Early findings from the Charity Digital Skills Report 2026, showed that 71% of charities use AI for administration and project management and 40% use it for content creation. But as of right now, the productivity gains of AI are hazy.
A study by the National Bureau of Economic Research surveyed 6,000 executives from the US, UK, Germany and Australia, with nine in ten reporting they’d seen little impact on productivity over the last three years of using AI. And Workday found that 40% of time savings made by using AI are lost due to correcting mistakes, checking sources, and rewriting.
Then there’s the accumulative impact of working at increasingly faster speeds.
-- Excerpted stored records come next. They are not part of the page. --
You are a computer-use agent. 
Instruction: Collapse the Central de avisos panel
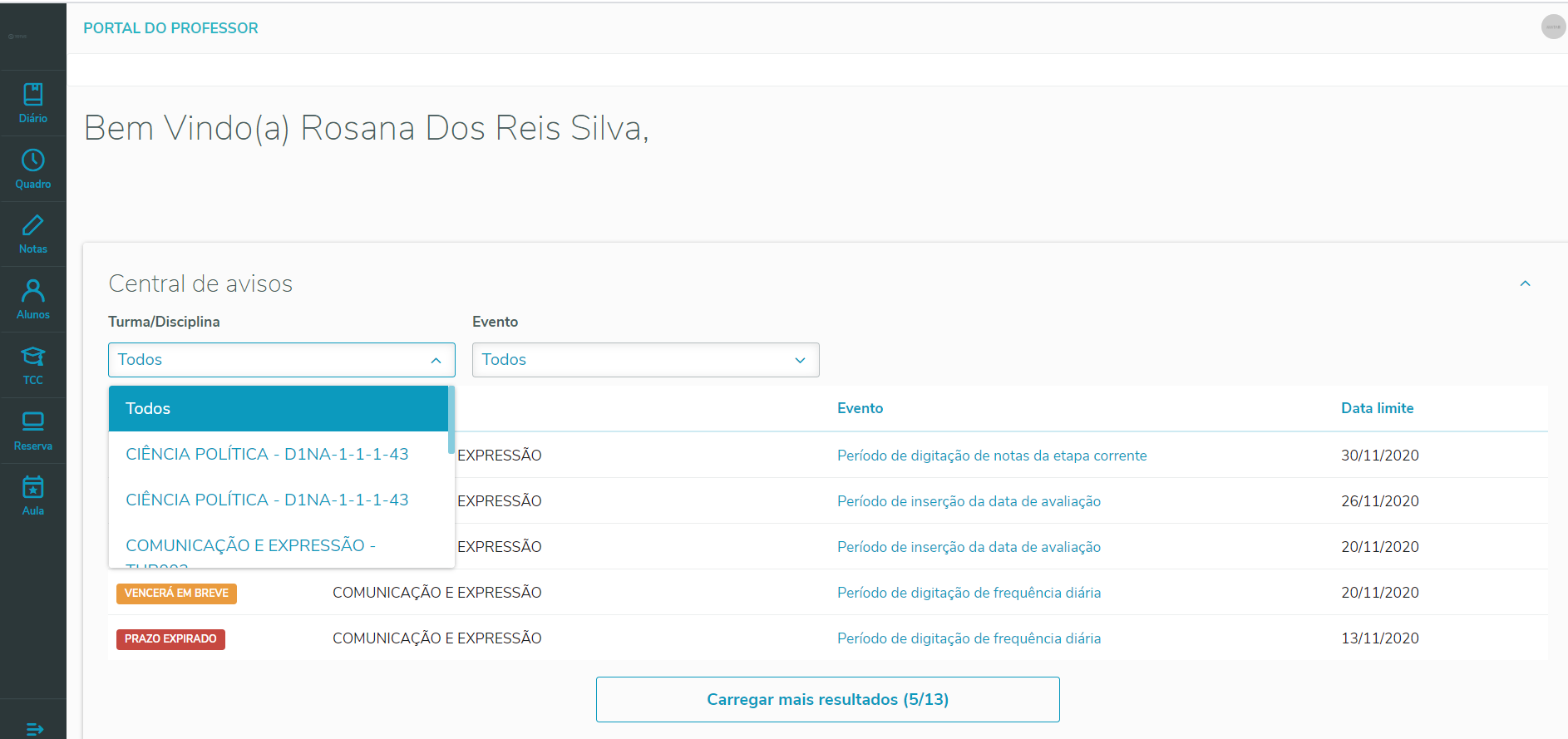pyautogui.click(x=1525, y=283)
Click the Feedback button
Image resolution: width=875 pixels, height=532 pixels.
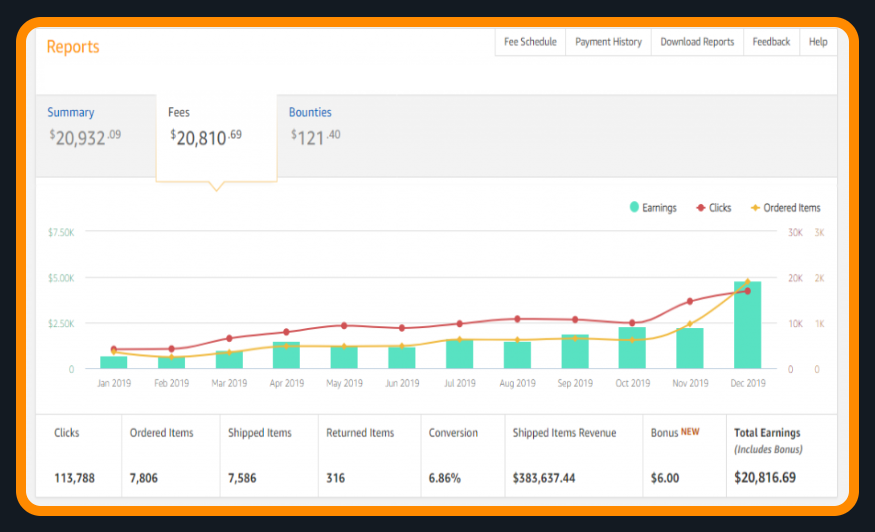(771, 42)
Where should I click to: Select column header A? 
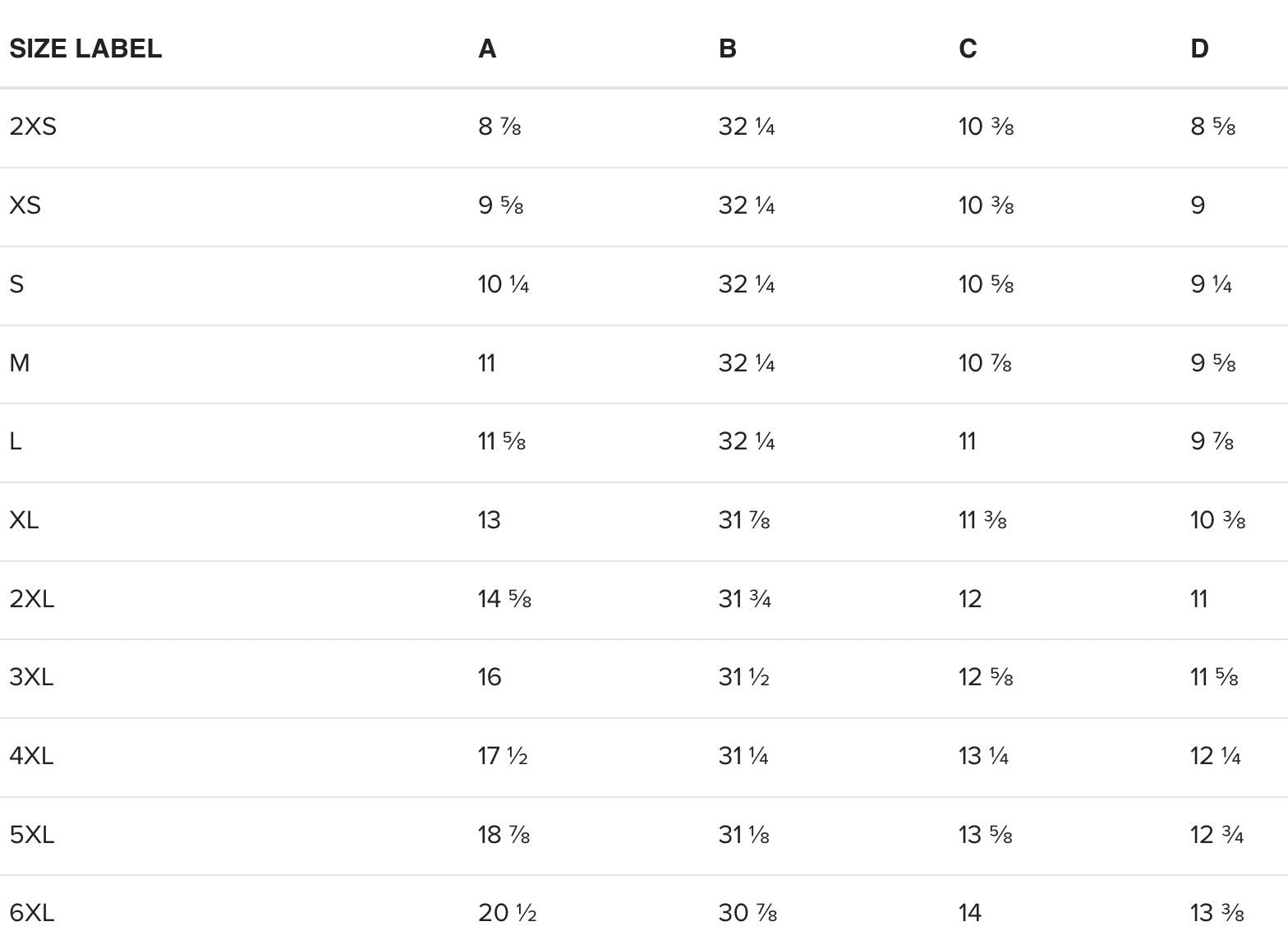(487, 48)
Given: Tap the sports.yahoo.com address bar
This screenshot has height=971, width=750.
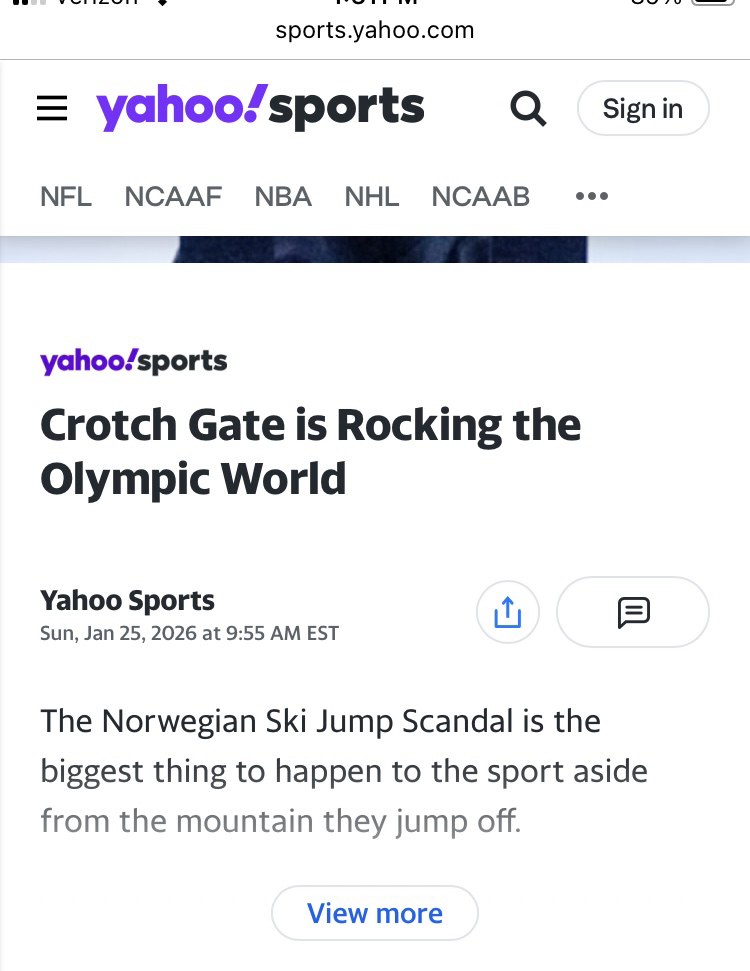Looking at the screenshot, I should (375, 30).
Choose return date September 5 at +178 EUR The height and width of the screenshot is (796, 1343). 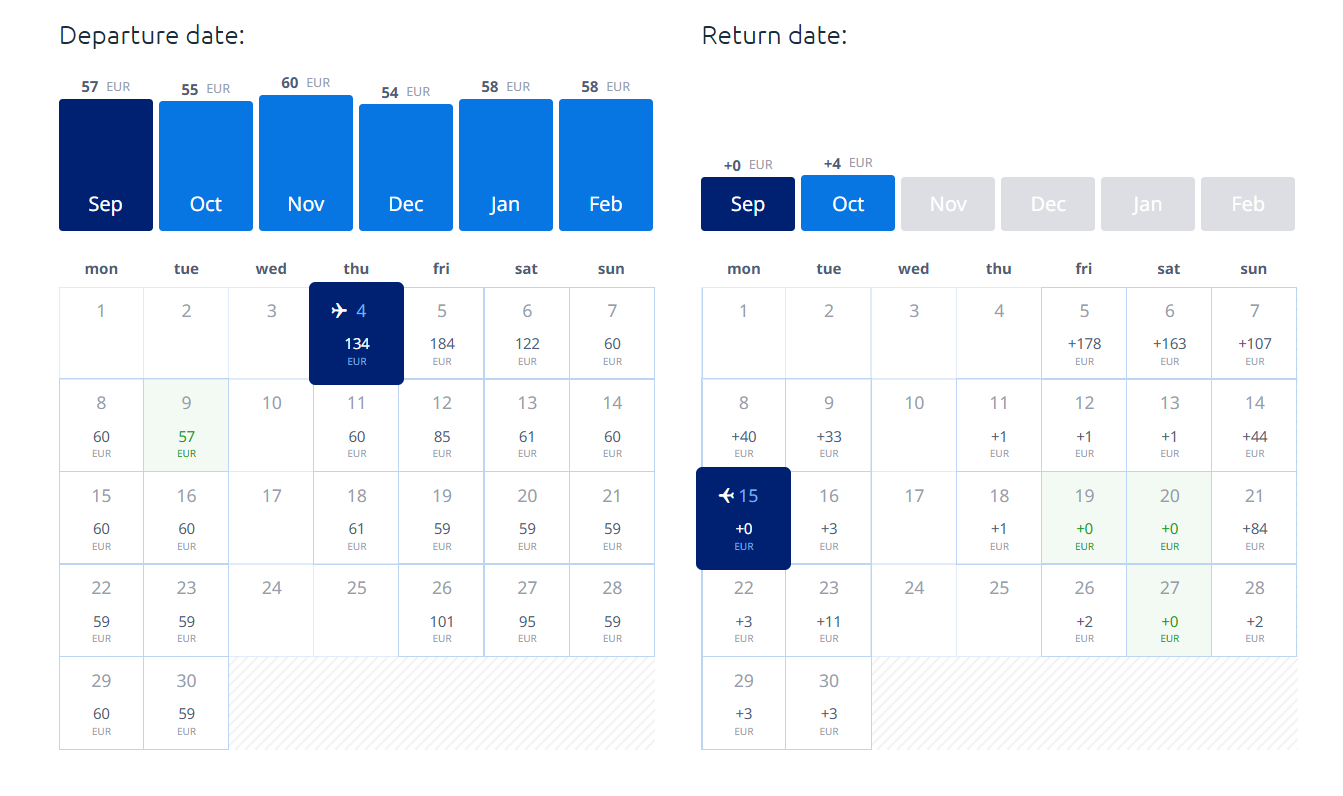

Research at the University of California-Berkeley found that employees using AI were working faster and then taking on a broader scope of tasks: it intensified work rather than reducing it.
The researchers point out that those changes can be “unsustainable, leading to workload creep, cognitive fatigue, burnout, and weakened decision-making.” To counter this, they suggest building in intentional pauses to the workday and protecting human connection time.
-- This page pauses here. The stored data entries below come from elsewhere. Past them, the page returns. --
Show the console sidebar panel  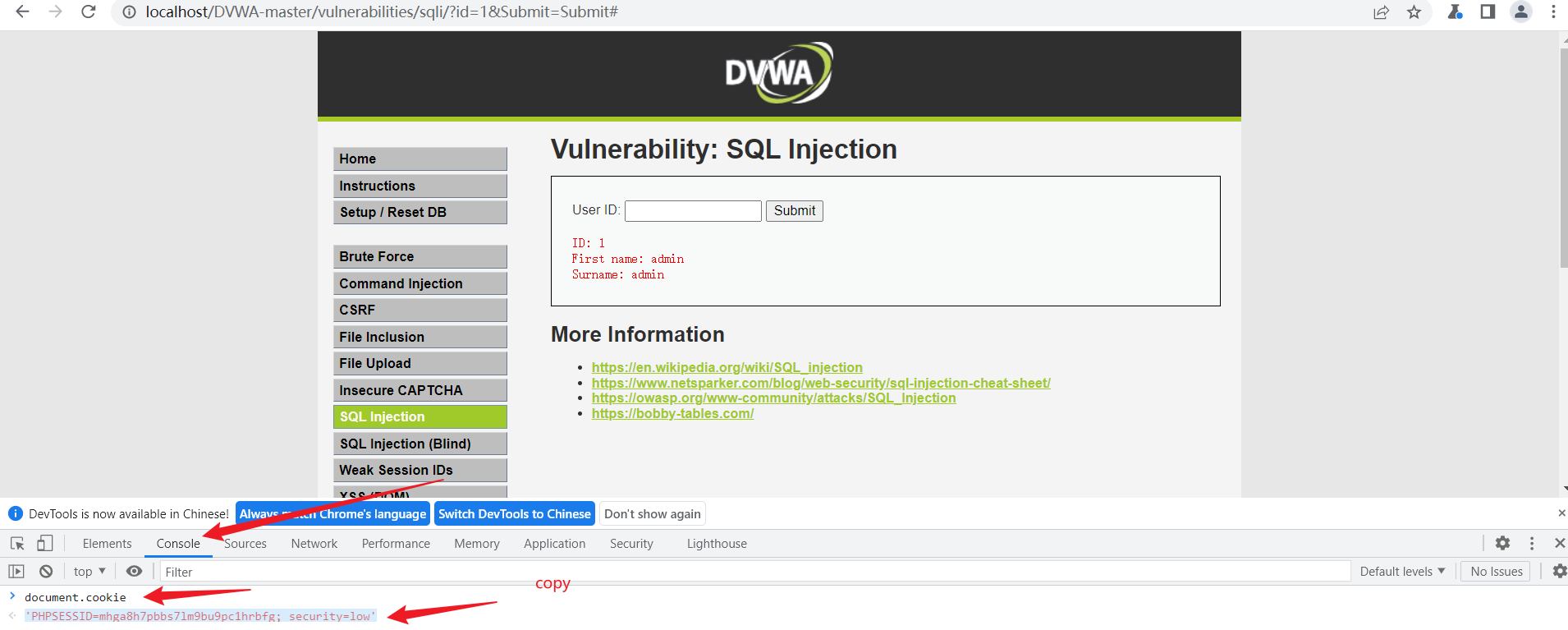pos(16,572)
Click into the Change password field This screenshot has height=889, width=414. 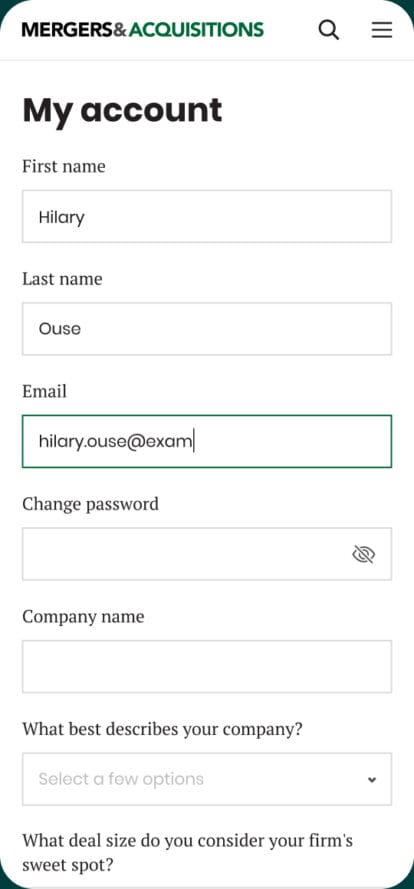[207, 554]
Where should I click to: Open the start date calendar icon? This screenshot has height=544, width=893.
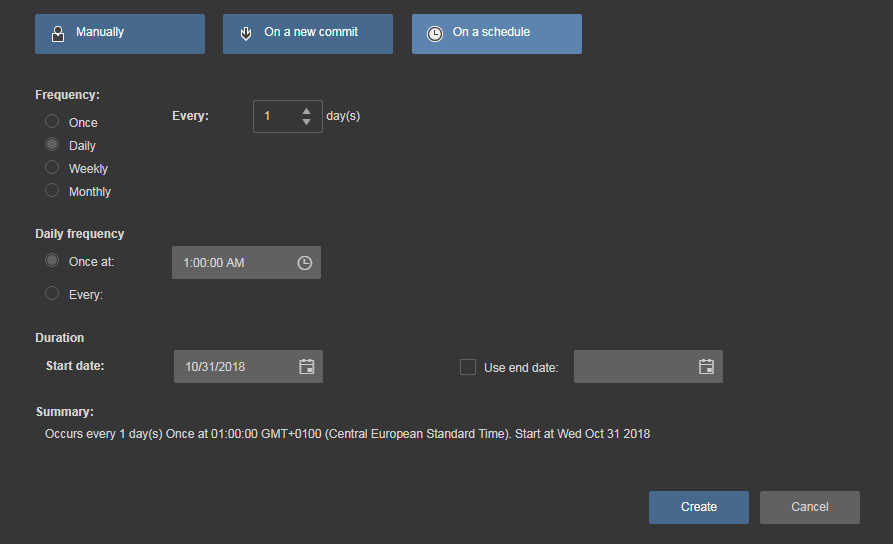(306, 366)
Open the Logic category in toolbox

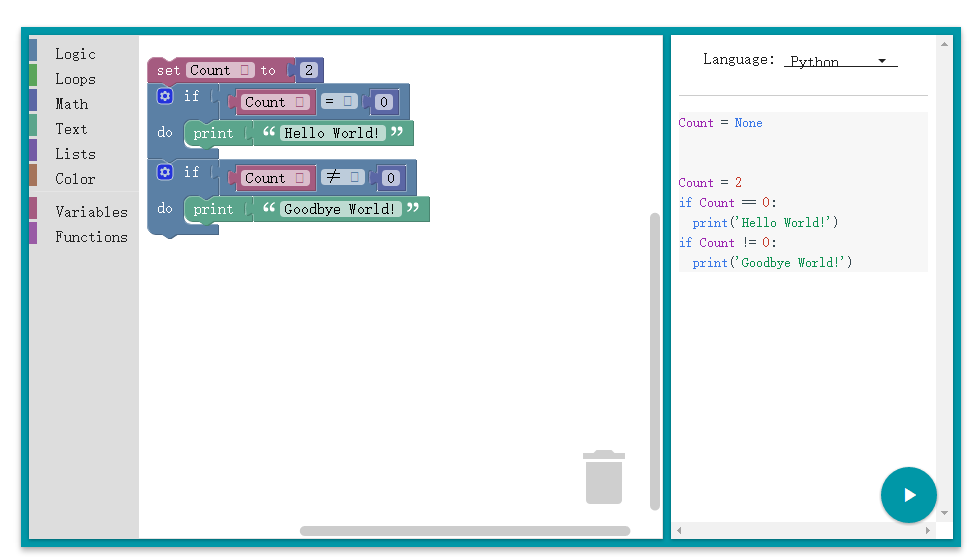(x=75, y=54)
While AI can improve efficiency in some areas, consider the impact beyond immediate time saving. It could be that reducing your use of AI, or using it more strategically, is a better option. Avoiding AI overviews, for example, or creating a document from scratch yourself, could end up being the more time-efficient option – without having to double-check sources or make AI-generated copy sound human.
Charities might also worry that they don’t look high-tech enough if they don’t use AI. But jumping in for the sake of it, using AI in an unintentional, scattered way brings huge risks, including risks around data protection, infringing copyright, and creating poor quality content.
Losing public trust is a significant risk. A survey by CharityTracker found the public to be split on whether charities should use AI, and that some uses are more acceptable than others. For example, fraud and scam detection and using AI for productivity tasks were broadly accepted.
But other uses can be divisive, for example, using AI-generated images for campaigns. Researchers from the University of East Anglia found that even when images are labelled as being AI-generated, the focus of the campaign shifts from the cause itself to debates around authenticity, trust, and the use of tech.
Charities need to look beyond perceived appearances, and take a strategic, risk-informed approach to using AI.
Charities might worry about having to catch up more later if technology keeps changing and becoming more complex.
This issue of charity engagement has been highlighted by Tom Ilube, Chair of the King’s Trust, who told charities that they need to engage with AI “because if you don’t, your charity, your organisation, is going to end up in real trouble in two or three years’ time.”
At a sector level, being engaged now will help to make sure charities are involved in shaping AI and the emerging governance around it. While at an organisational level, charities should be aware of the risks – which will differ for each way it’s used.
Expertise and knowledge around AI can help charities to feel empowered and more able to make informed decisions. There is some room for growth here, however, as limited skills and a lack of technical expertise were named as key barriers to engagement by 55% of charities in the early insights of the Charity Digital Skills Report Survey 2026.
Before launching into using AI for a new task, charities should take time to weigh up the risks and potential benefits, and prioritise those that can bring tangible value. Careful Industries encourages organisations “to automate the easy things” as a good first step in using AI, and ideally something “where failure will be obvious”. That way you can establish early on if the tech is right for your organisation and its current level of digital skill.
Approaching the use of AI with consideration and knowledge will help charities to use it ethically, responsibly, and with concrete benefits for service users.